Fakta-fakta barusan, kendati demikian, tak pernah menjadi apa pun selain catatan pinggir para antropolog untuk praktik Grameen Bank dan lembaga-lembaga keuangan mikro di tempat kelahiran bank yang didaku untuk kaum papa tersebut. Beberapa tahun terakhir ini, memang, kritik-kritik terhadap praktik Grameen Bank marak dikemukakan oleh sejumlah peneliti. Bateman, dari telusur ekonomi, menyampaikan kredit mikro tak lain dari perangkap kemiskinan dan kebijakan antipembangunan (Bateman 2010:5). Metodologi evaluasi yang menunjukkan keefektifan kredit mikro dalam mengentaskan kemiskinan kini dipertanyakan (Roodman dan Morduch 2009). Kisah-kisah sukses kredit mikro merupakan segelintir kasus yang dipilih secara sengaja dan bukan representasi yang kredibel untuk penerapannya secara meluas (Banerjee dan Duflo 2011). Tetapi apakah kesan pertama yang kita dengar tentang sosok Yunus bila kita jauh dari persentuhan dengan ranah yang punya kepentingan memeriksa serta menggugat kinerja perbankannya? Tetap, perintis bank kaum papa. Sang pemimpi yang mendambakan dunia tanpa kemelaratan. Temuan-temuan riset tidak, atau sekurangnya belum, mematahkan laju citra Yunus serta lembaga keuangan mikro yang telah menjadi identik dengan sosoknya. Nicholas Kristof, kolumnis New York Times menulis: ‘Kredit mikro tak diragukan merupakan inovasi yang paling gamblang dalam kebijakan pengentasan kemiskinan setengah abad terakhir ini.’ Apa kata insan awam? Seorang penonton penampilan Yunus di acara “Daily Show” berkomentar, ‘Inilah sosok yang selalu kita nantikan. Mereka cukup berbudi untuk menolong sesamanya yang membutuhkan. Kita teramat membutuhkan sosok-sosok semacam. Saya berharap dapat memiliki sosok semacam di seluruh dunia pasalnya, mereka ringan tangan dan siap membantu kaum papa.’

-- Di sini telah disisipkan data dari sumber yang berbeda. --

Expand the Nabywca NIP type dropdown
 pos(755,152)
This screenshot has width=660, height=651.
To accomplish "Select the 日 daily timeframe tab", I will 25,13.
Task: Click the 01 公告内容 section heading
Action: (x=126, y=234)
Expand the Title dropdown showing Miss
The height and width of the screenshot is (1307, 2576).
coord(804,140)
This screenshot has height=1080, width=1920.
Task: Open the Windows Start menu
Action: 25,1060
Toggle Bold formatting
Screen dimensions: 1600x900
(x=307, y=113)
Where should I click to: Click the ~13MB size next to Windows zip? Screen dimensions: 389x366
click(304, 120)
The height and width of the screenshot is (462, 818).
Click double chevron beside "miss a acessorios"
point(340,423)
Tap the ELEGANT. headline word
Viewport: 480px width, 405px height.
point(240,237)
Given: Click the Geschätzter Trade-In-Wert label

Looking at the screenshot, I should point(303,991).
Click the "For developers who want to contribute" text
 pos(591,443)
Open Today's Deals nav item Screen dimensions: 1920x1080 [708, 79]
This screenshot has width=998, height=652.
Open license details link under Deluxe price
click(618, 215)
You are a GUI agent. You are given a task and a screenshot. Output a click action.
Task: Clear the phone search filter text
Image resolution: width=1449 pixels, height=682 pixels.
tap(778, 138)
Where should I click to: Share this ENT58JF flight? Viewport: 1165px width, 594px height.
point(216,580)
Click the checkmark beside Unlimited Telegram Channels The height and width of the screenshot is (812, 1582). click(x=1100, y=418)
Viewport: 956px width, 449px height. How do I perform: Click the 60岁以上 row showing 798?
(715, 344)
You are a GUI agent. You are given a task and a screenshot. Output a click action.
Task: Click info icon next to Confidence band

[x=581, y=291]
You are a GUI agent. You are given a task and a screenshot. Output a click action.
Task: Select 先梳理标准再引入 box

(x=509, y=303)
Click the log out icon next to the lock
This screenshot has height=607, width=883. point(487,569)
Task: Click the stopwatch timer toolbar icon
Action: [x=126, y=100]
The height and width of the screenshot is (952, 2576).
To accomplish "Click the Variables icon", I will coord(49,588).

Seseorang boleh menyangsikan kalau skema Grameen Bank benar-benar dibutuhkan oleh subjek penerimanya. Namun, yang boleh dipastikan, Yunus dan skema pemberdayaannya merupakan satu imajinasi yang dibutuhkan saat ini. Kata siapa? Kata penghargaan-penghargaan prestisius yang disematkan kepada Yunus—jumlahnya terlampau banyak untuk disinggung di sini dan ia bahkan memiliki hari Muhammad Yunus, harinya sendiri, di Houston, Texas. Skema Grameen Bank, setidaknya dalam pikiran bersahaja sebagian pencerapnya, mengulurkan sebuah panacea untuk kontradiksi menyakitkan yang harus diterima sebagai kondisi umum hari ini—ketimpangan. Pertumbuhan ekonomi bergulir pesat dan menjadi norma bagi negara-negara. Kekayaan kian menumpuk dan berlimpah-limpah. Tapi, orang-orang dipaksa menerima, sebagian kelompok tak mungkin menikmatinya. Tanpa akses dan sumber daya yang tak pernah mereka miliki, sebagian insan ini seakan ditakdirkan hidup, besar, dan meninggal dalam kemelaratan. Kita bisa menyisihkan sebagian pendapatan untuk mereka. Dan, pertanyaan klasik dan klise yang lekas mengemuka adalah, akan seberapa efektif? Untuk seberapa lama pemberian ini akan berguna bagi mereka? Bagaimana bila pemberian ini justru menimbulkan ketergantungan? Kegusaran ini menyiapkan panggung untuk kemunculan sosok wirausahawan sosial, yang punya kepekaan terhadap sesama namun cukup brilian untuk meretas cara yang realistis agar sejalan dengan realitas tatanan kontemporer. Muhammad Yunus, tokoh kita, menjadi nama yang mengisi ceruk ini.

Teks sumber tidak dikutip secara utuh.